Oral Presentation Astronomical Society of Australia Annual Scientific Meeting including HWWS 2013

Locations of Peculiar Supernovae as a Diagnostic of Their Origins (#38)

Fang Yuan 1 2 , Chiaki Kobayashi 3 , Brian P Schimidt 1 2 , Philipp Podsiadlowski 4 , Stuart A Sim 2 5 , Richard A Scalzo 1 2
  1. Australian National University, Weston Creek, ACT, Australia
  2. ARC Centre of Excellence for All-sky Astrophysics (CAASTRO), Canberra, Australia
  3. University of Hertfordshire, Hatfield, UK
  4. Oxford University, Oxford, UK
  5. Queen's University Belfast, Belfast, UK
One of the key questions for understanding supernovae is the nature of their progenitors. For very nearby core-collapse supernovae, direct identifications of pre-explosion progenitor stars have led to the tightest constraints on their physical characteristics - but this is only possible in a handful of cases.

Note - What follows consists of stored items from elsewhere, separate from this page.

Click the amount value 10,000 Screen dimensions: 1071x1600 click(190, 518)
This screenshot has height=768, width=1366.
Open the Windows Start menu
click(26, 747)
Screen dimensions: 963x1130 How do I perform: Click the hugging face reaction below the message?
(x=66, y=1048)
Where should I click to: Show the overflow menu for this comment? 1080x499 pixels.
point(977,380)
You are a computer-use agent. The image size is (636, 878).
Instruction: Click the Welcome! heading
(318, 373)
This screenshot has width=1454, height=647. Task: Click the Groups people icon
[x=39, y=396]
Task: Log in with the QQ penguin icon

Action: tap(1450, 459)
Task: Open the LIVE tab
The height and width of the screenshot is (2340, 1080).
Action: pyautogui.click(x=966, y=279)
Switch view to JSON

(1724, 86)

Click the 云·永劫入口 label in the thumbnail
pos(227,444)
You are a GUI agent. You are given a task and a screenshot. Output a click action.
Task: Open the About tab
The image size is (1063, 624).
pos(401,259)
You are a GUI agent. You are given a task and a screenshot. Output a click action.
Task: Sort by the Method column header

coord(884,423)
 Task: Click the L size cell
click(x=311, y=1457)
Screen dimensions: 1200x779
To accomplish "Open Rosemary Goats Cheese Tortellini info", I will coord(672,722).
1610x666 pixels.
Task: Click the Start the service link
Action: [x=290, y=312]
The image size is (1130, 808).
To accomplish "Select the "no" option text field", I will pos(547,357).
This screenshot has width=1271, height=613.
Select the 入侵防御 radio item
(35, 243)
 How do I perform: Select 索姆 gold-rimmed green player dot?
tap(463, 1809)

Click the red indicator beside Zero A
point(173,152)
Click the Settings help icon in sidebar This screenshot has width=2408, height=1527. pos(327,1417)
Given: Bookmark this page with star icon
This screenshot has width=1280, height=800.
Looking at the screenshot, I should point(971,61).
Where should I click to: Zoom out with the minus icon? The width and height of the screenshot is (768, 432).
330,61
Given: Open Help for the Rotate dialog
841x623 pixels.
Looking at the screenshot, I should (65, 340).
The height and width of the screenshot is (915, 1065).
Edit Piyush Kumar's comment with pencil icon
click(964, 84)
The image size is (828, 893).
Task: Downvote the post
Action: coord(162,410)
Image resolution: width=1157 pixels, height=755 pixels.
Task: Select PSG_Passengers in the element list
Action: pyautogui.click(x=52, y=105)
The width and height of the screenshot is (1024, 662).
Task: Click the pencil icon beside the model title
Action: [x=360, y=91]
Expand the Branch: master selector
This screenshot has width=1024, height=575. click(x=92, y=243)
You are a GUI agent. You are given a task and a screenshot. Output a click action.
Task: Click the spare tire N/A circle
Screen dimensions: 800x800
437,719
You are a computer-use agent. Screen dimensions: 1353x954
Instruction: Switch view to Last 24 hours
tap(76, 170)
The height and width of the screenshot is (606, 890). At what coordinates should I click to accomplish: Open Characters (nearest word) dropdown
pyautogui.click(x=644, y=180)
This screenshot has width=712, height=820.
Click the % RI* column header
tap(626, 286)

Recently, an increasing number of unusual transients occurring far away from galaxies have been discovered by wide-field transient surveys. For these outlying events, direct observation of the local stellar population is impossible, due to low surface brightness. In this paper, we study a class of peculiar sub-luminous "calcium-rich" supernovae which exhibit locations consistently well outside their host galaxies' centres. We compare their distribution with globular clusters and stellar populations through the results of self-consistent cosmological simulations. A statistical analysis shows that their distribution is consistent with globular clusters or a very old metal-poor population. Because several of the objects have photometric limits which exclude an underlying globular cluster, we can conclude that this population represents an exotic explosion process involving the oldest most metal poor stars in the local universe.  Recent large transient experiments indicate that there are other classes of objects that occur at atypically large distances from their host galaxies. The methods developed in this paper can be used in the future to help identify the progenitors of these unusual classes of objects as sufficient numbers become available to undertake a statistical analysis.